Having looked at hundreds of online texts over the past several years we piloted a couple of them this year. The advantages are many--the texts do not need to constantly be carried with students, there are ancillary and engaging activities that students can use, students can take notes with an electronic 'sticky note' as they engage with the text, and many others.  In one math text, for example, after each concept there are practice quizzes for students to access online to measure their understanding and if they are struggling, instead or reading the same sample problems they originally used, they click on a link that shows a brief Khan Academy clip where Salman Khan explains the concept first-hand.
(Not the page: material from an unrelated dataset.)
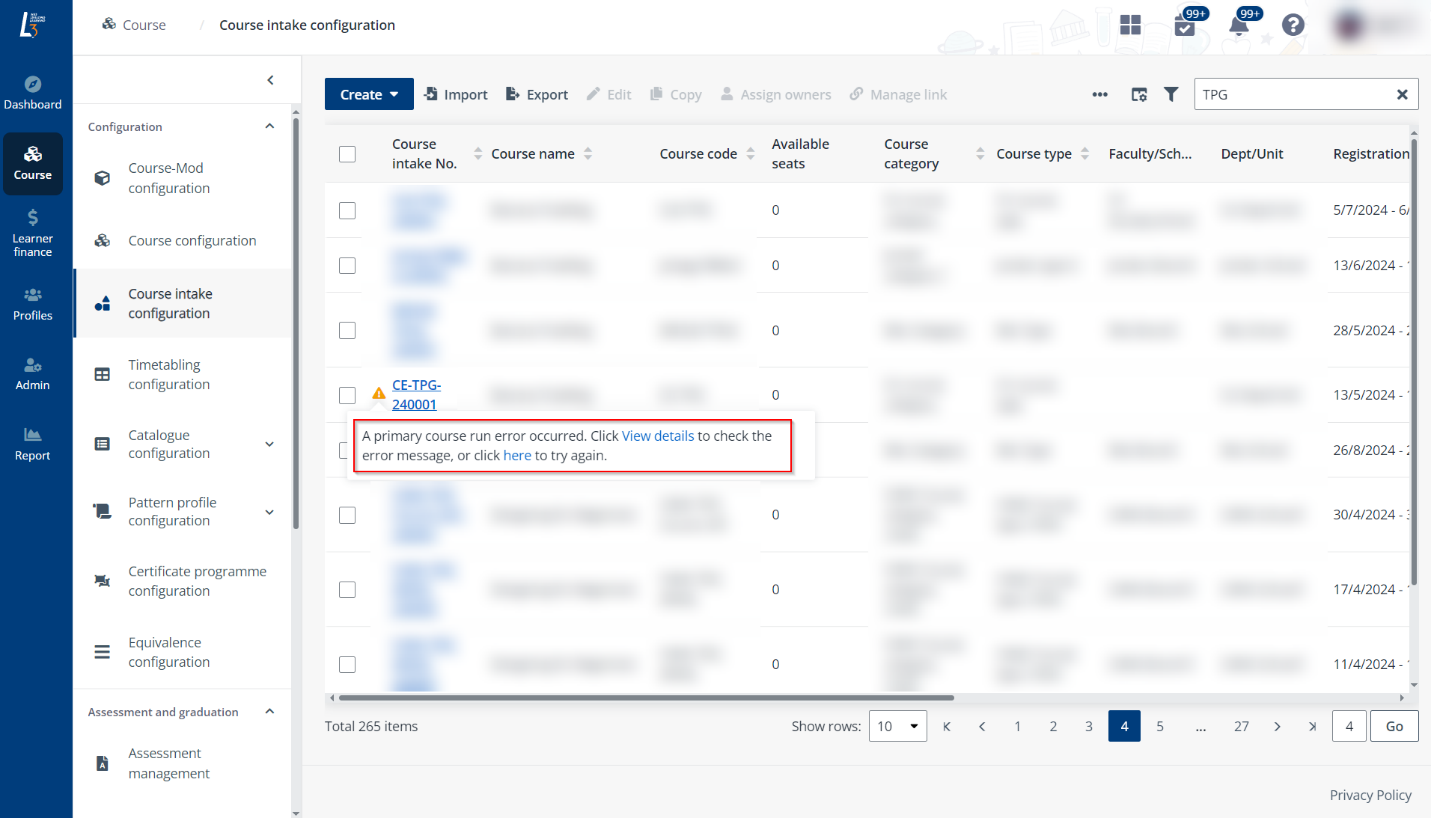Image resolution: width=1431 pixels, height=818 pixels.
Task: Select checkbox for CE-TPG-240001 row
Action: [x=347, y=395]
The challenges we found in implementation were due to every family having different computer set-ups and internet connections and that there were times when students needed the text, but could not access the internet--at a weekend swim meet or on a bus ride, for example.  Consequently, we provided areas online where chapters could be downloaded one at a time, if necessary.

To navigate the technological issues we are looking at a one-to-one laptop program for the coming year, at least for our middle school students.  Closing this digital divide would allow all students to keep one laptop, with the same platform, with all of their texts.  Further, with the successful implementation of GoogleDocs over this past year, students would have all of their materials with them, all of the time.

For this to work we will need to be able to successfully utilize the online texts.  Far too many high school students report that while they have a required laptop, they still have all of the same texts they always had, but now they have one thing more. I think we would all agree that our students have enough happening in their lives and that the role of technology should be to facilitate learning, engage students, provide the most accurate and up-to date materials and to solve some of the challenges inherent in using traditional textbooks.